18. Bryan

19 8 0
                                    

Ruang UGD masih diliputi keheningan canggung saat Gwen masuk, didampingi Joshua, Rosaline, dan Inspektur Owen. Aku tidak tahu kapan petugas polisi itu tiba, tetapi aku berharap, kehadirannya akan membuat suasana lebih kondusif.

Beberapa saat yang lalu, Gwen berteriak, membuat Pak Joseph dan seorang suster jaga masuk ke dalam ruangan dengan panik. Sejujurnya, aku tidak mengerti kenapa cewek itu lepas kendali seperti itu. Memang, aku dan Andrew sempat berselisih paham, tetapi kami memastikan untuk tetap merendahkan suara supaya tidak mengganggu kenyamanan orang-orang di sini. Lagipula, percekcokan itu bahkan tidak begitu sengit, hanya sarana meluapkan emosi yang pasti akan berakhir dalam beberapa menit—paling tidak, sampai Pak Joseph masuk ke dalam ruangan atau salah satu dari kami lelah berdebat.

Aneh-aneh saja, batinku sambil menghela napas panjang.

"Malam, Pak Joseph, anak-anak," Inspektur Owen menyapa, diikuti anggukan semua orang di dalam ruangan, kecuali Alice. Melihat cewek itu masih terbaring tak berdaya sambil sesenggukan di samping suster jaga yang berusaha menenangkan dan mengelap air matanya, rasanya aku ingin marah. Namun, seperti kata Andrew, tidak masuk akal bagiku untuk marah kepadanya. Cowok itu memang serampangan, tetapi kalau menyangkut Alice, ia seharusnya sudah melakukan yang terbaik. Ini semata-mata nasib buruk bagi mereka, sebuah kebetulan yang bisa terjadi kepada siapa saja.
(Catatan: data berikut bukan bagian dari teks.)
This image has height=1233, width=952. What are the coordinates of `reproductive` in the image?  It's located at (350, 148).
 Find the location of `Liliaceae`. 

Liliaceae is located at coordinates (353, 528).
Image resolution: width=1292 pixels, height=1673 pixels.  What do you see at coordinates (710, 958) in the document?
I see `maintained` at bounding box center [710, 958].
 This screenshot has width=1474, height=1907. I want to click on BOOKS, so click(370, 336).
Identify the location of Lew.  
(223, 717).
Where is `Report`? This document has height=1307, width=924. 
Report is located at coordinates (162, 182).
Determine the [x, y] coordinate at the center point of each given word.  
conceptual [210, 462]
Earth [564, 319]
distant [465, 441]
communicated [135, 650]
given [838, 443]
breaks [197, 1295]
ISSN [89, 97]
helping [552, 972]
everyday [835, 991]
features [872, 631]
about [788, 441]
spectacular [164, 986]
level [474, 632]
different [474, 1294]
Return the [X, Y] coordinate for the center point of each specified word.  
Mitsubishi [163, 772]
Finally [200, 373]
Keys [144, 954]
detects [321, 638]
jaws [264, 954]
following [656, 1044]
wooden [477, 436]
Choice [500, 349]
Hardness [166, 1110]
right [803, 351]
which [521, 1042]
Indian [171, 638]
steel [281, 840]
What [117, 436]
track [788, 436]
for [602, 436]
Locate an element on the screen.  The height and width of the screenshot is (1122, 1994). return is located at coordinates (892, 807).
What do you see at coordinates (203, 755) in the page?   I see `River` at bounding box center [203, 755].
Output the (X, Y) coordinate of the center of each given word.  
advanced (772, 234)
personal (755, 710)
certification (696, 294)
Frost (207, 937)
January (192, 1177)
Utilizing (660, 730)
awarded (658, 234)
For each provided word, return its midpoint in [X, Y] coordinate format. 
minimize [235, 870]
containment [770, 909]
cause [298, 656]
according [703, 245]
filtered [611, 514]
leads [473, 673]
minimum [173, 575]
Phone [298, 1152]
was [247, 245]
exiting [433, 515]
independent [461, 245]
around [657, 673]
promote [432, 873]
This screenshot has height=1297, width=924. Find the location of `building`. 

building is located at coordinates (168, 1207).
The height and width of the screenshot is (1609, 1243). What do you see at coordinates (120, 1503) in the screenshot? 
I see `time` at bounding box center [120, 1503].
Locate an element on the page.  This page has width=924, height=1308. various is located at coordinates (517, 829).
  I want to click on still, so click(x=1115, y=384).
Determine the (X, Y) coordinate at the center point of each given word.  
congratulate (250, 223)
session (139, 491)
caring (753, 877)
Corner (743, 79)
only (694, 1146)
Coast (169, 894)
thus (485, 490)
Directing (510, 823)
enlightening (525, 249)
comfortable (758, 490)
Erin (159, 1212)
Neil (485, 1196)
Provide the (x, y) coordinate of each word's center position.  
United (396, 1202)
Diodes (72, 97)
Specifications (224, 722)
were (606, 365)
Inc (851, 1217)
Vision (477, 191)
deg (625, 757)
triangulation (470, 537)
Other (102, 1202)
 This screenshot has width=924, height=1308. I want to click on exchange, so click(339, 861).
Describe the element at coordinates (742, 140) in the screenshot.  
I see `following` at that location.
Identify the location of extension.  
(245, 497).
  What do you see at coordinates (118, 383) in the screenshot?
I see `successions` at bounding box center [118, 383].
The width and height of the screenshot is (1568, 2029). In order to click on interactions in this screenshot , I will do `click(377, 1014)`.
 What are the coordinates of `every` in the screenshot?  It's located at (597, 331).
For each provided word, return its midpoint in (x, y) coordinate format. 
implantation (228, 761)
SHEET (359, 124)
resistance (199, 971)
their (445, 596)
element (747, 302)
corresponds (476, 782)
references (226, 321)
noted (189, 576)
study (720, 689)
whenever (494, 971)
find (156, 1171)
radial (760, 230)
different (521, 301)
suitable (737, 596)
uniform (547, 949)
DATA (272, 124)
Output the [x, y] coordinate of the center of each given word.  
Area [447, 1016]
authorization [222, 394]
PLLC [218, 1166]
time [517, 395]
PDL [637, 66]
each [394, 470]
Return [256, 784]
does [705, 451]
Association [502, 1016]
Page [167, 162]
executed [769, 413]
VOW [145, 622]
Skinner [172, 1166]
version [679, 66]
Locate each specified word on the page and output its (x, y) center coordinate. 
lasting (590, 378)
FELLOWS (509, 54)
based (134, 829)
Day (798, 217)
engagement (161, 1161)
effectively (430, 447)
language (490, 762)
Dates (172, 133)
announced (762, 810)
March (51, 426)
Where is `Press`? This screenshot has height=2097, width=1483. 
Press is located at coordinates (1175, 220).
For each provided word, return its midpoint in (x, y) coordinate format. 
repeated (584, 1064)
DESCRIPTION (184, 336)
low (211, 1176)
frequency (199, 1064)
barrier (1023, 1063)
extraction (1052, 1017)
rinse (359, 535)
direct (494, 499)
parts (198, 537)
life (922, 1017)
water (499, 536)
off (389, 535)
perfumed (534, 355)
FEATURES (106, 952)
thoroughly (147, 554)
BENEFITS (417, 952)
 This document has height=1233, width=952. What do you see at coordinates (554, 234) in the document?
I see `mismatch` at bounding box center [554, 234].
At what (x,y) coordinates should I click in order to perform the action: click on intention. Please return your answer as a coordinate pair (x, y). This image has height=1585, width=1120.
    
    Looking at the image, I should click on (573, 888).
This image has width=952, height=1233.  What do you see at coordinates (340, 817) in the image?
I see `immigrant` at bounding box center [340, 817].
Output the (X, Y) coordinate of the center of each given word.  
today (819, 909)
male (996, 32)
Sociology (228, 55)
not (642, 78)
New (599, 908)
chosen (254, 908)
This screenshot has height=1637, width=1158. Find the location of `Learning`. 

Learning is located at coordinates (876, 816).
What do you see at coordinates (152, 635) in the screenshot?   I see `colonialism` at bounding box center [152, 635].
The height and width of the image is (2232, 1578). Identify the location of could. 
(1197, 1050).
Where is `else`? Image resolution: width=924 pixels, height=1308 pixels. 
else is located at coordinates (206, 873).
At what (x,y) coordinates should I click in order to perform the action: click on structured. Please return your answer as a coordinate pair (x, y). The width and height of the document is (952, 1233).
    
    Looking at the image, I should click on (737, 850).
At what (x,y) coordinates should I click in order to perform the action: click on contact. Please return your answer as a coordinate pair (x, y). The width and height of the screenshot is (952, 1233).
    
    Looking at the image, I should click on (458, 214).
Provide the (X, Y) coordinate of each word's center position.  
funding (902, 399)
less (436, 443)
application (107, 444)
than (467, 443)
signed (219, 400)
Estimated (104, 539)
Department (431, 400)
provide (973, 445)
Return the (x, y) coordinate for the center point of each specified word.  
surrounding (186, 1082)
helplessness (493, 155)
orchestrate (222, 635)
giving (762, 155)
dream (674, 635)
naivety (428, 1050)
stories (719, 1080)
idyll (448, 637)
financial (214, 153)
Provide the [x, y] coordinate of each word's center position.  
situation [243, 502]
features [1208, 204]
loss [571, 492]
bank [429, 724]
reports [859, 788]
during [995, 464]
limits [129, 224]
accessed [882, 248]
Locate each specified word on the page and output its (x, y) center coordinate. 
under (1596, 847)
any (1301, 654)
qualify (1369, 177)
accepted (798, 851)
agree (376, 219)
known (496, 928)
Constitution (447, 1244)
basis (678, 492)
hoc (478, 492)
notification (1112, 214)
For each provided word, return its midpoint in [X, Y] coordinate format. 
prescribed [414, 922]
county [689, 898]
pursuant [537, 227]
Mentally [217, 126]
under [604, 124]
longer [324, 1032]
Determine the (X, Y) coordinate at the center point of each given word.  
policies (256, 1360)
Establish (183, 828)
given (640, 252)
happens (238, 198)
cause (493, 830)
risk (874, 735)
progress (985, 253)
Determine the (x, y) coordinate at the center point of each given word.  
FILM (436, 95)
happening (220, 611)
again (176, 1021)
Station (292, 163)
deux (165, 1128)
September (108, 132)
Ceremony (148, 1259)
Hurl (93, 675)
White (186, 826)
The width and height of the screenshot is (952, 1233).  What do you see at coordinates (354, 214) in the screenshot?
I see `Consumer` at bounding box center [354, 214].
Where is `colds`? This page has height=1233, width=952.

Atau bukan, otakku membatin. Bukannya tidak mungkin bahwa ini merupakan salah satu bagian dari rencana Topeng Putih. Aku ingat perkataan Catherine menurut kesaksian Alice, bahwa Topeng Putih berniat mencelakai orang yang penting baginya. Bagaimana kalau orang itu adalah dirinya sendiri? Atau semua dari kami, dan ia akan melakukannya satu-per-satu layaknya psikopat sinting yang suka melihat korbannya ketakutan diteror?

Namun, jika ditelaah lebih lanjut, hal itu merupakan tindakan yang gegabah, sebab situasi sedang panas-panasnya, dan aku yakin, kalau Topeng Putih sepintar yang kuprediksikan, ia tidak akan mau menuangkan minyak pada api yang membara, terlebih saat Pak Stenley sudah ditahan sesuai rencananya.

"Jadi, saya sudah kerahkan tim kepolisian untuk melacak mobil yang menabrak kalian," Inspektur Owen memulai. "Dalam semalam atau dua malam, seharusnya sudah bisa ditemukan. Sudah, yang penting kalian nggak terluka lebih parah. Kalian harus berdoa, bersyukur masih diberikan keselamatan."

"Lain kali, jangan berbuat aneh-aneh seperti itu lagi, ya, Nak," Pak Joseph mengimbuhi sambil menghela napas panjang. "Malam-malam begini, di luar bahaya. Saya paham, anak muda itu pasti ingin bersenang-senang. Saya pun waktu seumur kalian juga maunya main terus tiap malam. Tapi, keselamatan harus selalu nomor satu."

"Loh, saya udah ati-ati, Pak, sumpah!" Andrew membantah, tidak terima dikatai lalai secara tidak langsung.

"Ya, lebih hati-hati lagi ke depannya," balas Pak Joseph. "Saya nggak menyalahkan kamu, kok. Yang salah, ya, tetap yang nabrak."

"Sebenarnya, Pak," Inspektur Owen menyela. "Andrew juga belum punya SIM, ya, belum tujuh belas tahun. Jadi, mau-tidak mau, tetap harus ditindak."

Pak Joseph melirik Andrew. Yang dilirik membuang muka dengan wajah merah padam. Kalau aku tidak mengenalnya cukup baik, aku bisa saja mengira ia hampir menangis. Pak Joseph membuang napas kasar. "Baik, Pak, nanti kita pertanggungjawabkan. Saya sebagai walinya juga salah, nggak bisa mengawasi dengan benar. Maaf yang sebesar-besarnya," katanya.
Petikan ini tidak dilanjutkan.